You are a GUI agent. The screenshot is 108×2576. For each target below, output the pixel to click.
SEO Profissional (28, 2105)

---

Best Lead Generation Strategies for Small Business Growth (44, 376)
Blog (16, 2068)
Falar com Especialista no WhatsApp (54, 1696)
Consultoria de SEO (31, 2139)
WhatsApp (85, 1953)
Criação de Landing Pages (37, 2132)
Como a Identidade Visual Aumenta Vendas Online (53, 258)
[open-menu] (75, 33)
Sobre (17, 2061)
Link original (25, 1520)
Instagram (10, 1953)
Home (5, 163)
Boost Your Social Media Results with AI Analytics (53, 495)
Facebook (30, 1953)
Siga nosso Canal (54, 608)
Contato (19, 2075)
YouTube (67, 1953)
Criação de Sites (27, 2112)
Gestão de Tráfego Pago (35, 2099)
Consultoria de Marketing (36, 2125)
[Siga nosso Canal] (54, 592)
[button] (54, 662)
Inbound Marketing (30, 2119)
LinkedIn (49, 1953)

--

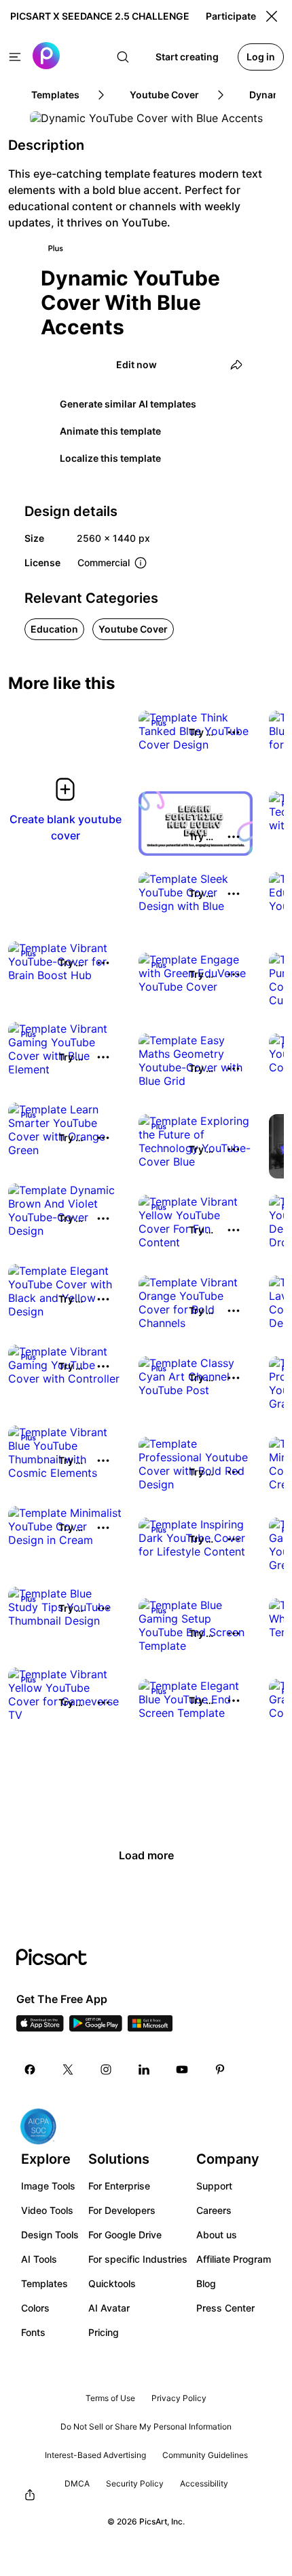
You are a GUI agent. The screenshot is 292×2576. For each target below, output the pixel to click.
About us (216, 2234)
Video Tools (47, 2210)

● **WHAT YOU WILL DO**
Each line above from the one with "Instagram (10, 1953)" up to and including the one with "[Siga nosso Canal] (54, 592)" must be set down exactly, and no line outside that span may appear.

● **SOLUTION**
Instagram (10, 1953)
Home (5, 163)
Boost Your Social Media Results with AI Analytics (53, 495)
Facebook (30, 1953)
Siga nosso Canal (54, 608)
Contato (19, 2075)
YouTube (67, 1953)
Criação de Sites (27, 2112)
Gestão de Tráfego Pago (35, 2099)
Consultoria de Marketing (36, 2125)
[Siga nosso Canal] (54, 592)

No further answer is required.